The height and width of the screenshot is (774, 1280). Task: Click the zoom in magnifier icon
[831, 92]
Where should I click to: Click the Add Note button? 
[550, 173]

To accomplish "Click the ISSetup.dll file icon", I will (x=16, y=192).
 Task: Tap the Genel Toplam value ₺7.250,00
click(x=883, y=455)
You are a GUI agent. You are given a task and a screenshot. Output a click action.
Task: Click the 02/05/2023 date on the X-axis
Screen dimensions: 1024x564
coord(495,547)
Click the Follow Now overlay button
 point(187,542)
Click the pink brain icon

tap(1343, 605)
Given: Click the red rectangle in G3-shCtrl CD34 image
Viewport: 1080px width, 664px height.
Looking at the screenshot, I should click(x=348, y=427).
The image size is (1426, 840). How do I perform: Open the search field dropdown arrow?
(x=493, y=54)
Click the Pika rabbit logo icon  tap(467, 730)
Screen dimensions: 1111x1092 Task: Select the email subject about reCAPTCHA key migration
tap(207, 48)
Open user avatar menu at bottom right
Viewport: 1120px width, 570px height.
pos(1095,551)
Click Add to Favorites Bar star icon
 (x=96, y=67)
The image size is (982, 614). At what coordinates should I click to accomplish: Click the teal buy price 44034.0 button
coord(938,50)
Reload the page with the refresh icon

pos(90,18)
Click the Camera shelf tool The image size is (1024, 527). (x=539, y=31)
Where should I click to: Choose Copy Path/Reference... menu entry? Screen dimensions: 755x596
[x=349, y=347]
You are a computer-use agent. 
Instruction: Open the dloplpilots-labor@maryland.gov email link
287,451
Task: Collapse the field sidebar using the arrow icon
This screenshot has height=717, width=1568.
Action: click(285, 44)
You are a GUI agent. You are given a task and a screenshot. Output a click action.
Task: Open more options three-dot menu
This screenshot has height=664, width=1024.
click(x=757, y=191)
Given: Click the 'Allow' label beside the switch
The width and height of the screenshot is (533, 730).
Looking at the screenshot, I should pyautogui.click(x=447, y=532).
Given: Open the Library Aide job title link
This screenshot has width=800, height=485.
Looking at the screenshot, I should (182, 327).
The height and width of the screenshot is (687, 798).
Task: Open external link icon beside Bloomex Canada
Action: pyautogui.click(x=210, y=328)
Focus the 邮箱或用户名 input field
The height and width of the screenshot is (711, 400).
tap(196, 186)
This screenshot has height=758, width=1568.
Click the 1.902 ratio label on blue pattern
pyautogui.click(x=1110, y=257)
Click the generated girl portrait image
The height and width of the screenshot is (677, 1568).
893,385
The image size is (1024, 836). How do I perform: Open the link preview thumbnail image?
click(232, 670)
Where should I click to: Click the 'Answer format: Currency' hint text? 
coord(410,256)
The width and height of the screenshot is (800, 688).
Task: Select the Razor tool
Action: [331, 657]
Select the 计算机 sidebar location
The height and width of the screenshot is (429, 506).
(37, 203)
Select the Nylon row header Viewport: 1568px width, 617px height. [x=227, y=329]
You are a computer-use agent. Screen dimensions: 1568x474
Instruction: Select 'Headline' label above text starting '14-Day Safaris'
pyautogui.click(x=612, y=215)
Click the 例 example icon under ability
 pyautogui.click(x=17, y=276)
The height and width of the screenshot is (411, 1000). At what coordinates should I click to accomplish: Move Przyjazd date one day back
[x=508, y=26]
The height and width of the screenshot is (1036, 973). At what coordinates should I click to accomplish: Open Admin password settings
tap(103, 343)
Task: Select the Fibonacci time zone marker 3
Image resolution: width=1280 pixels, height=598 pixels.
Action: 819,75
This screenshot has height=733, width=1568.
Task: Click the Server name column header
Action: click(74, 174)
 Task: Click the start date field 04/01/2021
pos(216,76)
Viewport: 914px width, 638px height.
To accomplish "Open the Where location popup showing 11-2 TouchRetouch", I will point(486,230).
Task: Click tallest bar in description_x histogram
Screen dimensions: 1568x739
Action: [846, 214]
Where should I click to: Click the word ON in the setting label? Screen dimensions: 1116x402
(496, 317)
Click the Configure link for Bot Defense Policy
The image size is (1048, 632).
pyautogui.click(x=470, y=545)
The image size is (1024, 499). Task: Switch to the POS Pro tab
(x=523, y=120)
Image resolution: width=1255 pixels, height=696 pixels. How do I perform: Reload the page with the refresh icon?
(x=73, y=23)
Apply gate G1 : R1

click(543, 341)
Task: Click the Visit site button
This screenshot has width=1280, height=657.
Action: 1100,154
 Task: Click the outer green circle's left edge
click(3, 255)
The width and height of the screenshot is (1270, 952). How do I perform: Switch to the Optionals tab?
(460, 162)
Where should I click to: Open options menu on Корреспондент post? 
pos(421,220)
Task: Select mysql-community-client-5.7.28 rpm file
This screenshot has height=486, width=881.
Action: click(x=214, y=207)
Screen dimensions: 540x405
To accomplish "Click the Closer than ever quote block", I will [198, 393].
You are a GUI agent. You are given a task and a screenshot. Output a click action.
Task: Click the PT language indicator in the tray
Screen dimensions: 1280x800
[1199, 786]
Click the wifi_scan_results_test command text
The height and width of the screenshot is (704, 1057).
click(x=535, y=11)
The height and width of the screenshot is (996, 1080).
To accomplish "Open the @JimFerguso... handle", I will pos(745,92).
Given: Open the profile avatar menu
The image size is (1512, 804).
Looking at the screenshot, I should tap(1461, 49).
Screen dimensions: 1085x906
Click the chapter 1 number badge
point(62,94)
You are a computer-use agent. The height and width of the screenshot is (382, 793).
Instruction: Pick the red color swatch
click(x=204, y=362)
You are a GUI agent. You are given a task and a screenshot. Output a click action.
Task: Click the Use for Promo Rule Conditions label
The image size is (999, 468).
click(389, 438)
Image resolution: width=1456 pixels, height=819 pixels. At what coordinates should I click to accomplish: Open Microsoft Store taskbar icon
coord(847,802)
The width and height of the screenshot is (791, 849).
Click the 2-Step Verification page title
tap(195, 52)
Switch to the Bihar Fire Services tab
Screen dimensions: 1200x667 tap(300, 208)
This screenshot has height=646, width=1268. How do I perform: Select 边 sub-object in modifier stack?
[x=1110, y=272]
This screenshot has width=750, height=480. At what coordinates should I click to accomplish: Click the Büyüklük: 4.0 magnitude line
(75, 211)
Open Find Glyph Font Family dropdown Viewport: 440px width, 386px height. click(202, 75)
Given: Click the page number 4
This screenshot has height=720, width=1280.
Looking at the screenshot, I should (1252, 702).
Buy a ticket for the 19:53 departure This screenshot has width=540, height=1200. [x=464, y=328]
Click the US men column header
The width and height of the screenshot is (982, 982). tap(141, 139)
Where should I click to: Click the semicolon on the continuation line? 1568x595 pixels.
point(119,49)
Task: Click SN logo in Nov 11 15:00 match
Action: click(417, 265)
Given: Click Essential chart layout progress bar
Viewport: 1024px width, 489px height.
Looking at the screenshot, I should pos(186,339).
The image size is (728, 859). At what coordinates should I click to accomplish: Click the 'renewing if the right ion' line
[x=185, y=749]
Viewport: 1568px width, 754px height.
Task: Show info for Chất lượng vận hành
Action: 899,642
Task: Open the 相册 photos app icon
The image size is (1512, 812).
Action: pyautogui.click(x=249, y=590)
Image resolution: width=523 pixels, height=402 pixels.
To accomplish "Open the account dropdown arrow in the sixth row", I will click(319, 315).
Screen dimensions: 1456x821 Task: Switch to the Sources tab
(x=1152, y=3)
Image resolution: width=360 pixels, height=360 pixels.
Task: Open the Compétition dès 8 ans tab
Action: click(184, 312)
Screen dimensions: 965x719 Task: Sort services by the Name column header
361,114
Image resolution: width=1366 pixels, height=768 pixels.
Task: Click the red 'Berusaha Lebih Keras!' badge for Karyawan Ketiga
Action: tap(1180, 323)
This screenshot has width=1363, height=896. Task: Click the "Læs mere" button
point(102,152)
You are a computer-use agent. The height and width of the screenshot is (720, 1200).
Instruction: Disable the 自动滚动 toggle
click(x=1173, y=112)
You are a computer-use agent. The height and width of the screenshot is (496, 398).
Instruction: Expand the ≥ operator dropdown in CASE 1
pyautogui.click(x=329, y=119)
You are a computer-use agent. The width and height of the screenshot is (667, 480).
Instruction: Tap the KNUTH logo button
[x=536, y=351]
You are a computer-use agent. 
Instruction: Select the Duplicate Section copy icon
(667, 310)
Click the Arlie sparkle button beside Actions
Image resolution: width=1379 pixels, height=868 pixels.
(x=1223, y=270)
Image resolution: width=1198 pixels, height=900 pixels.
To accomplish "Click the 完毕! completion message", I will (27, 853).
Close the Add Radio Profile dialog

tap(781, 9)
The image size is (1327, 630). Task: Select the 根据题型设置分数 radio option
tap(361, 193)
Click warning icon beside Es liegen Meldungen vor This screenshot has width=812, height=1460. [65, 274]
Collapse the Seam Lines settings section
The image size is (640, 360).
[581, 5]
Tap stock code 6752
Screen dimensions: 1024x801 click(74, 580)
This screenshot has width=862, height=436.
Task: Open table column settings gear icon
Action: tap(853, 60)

* WORK REQUIRED
Output the records above exactly, from their first line through the line that contains "Click the Camera", and add nothing.

* SOLUTION TO THIS PROBLEM
The height and width of the screenshot is (774, 1280). Task: Click the zoom in magnifier icon
[831, 92]
Where should I click to: Click the Add Note button? 
[550, 173]

To accomplish "Click the ISSetup.dll file icon", I will (x=16, y=192).
 Task: Tap the Genel Toplam value ₺7.250,00
click(x=883, y=455)
You are a GUI agent. You are given a task and a screenshot. Output a click action.
Task: Click the 02/05/2023 date on the X-axis
Screen dimensions: 1024x564
coord(495,547)
Click the Follow Now overlay button
 point(187,542)
Click the pink brain icon

tap(1343, 605)
Given: Click the red rectangle in G3-shCtrl CD34 image
Viewport: 1080px width, 664px height.
Looking at the screenshot, I should click(x=348, y=427).
The image size is (1426, 840). How do I perform: Open the search field dropdown arrow?
(x=493, y=54)
Click the Pika rabbit logo icon  tap(467, 730)
Screen dimensions: 1111x1092 Task: Select the email subject about reCAPTCHA key migration
tap(207, 48)
Open user avatar menu at bottom right
Viewport: 1120px width, 570px height.
pos(1095,551)
Click Add to Favorites Bar star icon
 (x=96, y=67)
The image size is (982, 614). At what coordinates should I click to accomplish: Click the teal buy price 44034.0 button
coord(938,50)
Reload the page with the refresh icon

pos(90,18)
Click the Camera shelf tool The image size is (1024, 527). (x=539, y=31)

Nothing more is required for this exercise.